There’s a serious vulnerability in pre-4.4 versions of Android that allows an attacker to read the contents of other tabs in a browser when a user visits a page the attacker controls. The flaw is present in a huge percentage of the Android devices in use right now, and there’s now a Metasploit module available to exploit the vulnerability.
The vulnerability was first disclosed in late August, but there has not been much in the way of public discussion of it. Exploiting the flaw is a straightforward matter and allows the attacker to bypass the same-origin policy in the Android browser.

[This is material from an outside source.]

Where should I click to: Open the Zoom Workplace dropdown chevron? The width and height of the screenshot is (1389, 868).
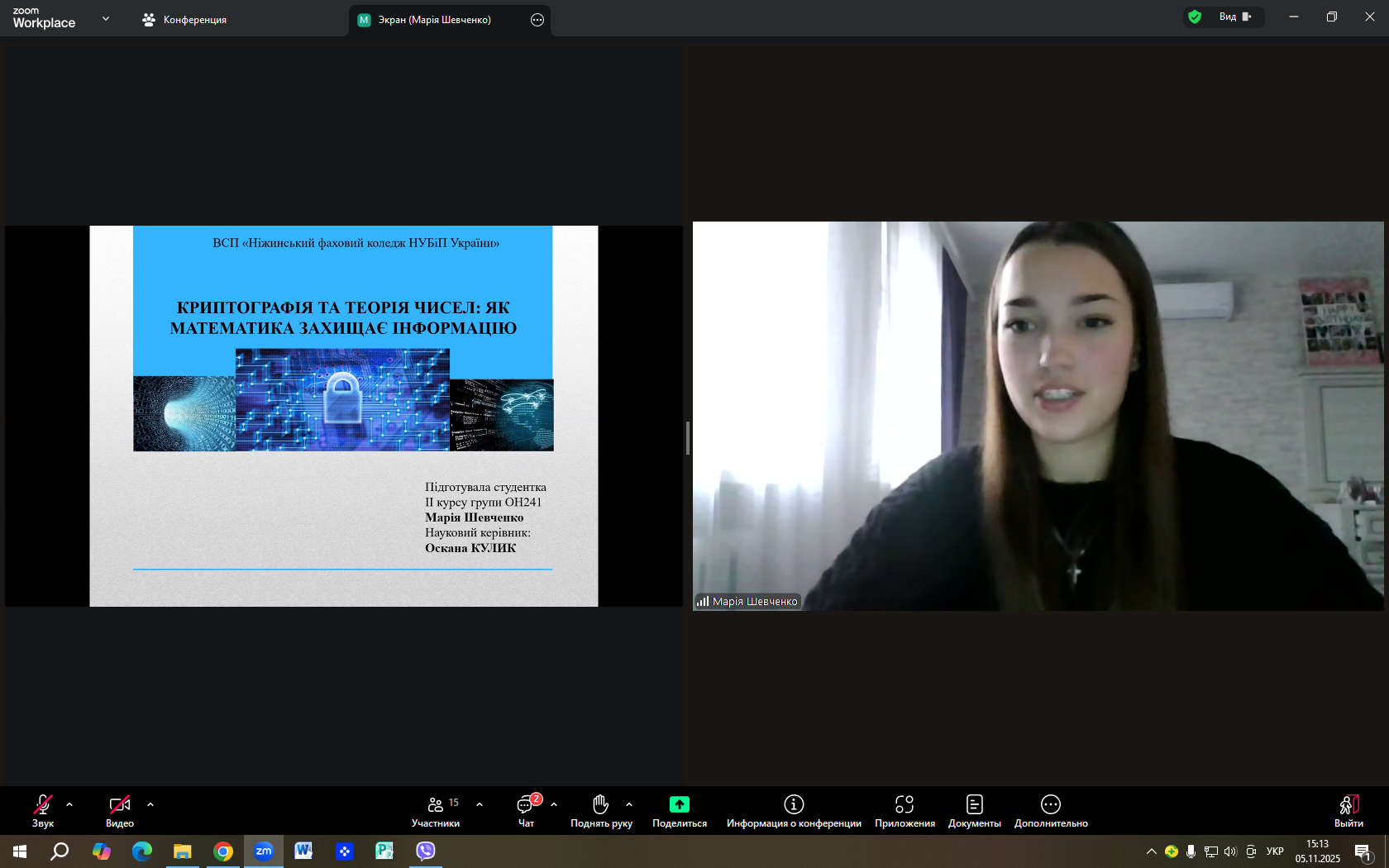coord(106,18)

“What this means is, any arbitrary website (say, one controlled by a spammer or a spy) can peek into the contents of any other web page. Imagine you went to an attackers site while you had your webmail open in another window — the attacker could scrape your e-mail data and see what your browser sees. Worse, he could snag a copy of your session cookie and hijack your session completely, and read and write webmail on your behalf.”
The bug applies to the Android Open Source Platform browser, an older browser that Google no longer supports. Google has replaced the AOSP browser with Chrome, but the browser still runs on many older devices and there are ways to install it on newer devices, as well. Beardsley said it’s unclear exactly when Google fixed the SOP bypass vulnerability and why it hasn’t been discussed publicly.
“Research and testing is still ongoing to plumb the depths of this issue. We’d like to pin down exactly when the bug was fixed, and to determine just how widespread this vector really is. After all, pre-4.4 builds of Android account for about 75% of the total Android ecosystem today,” he said.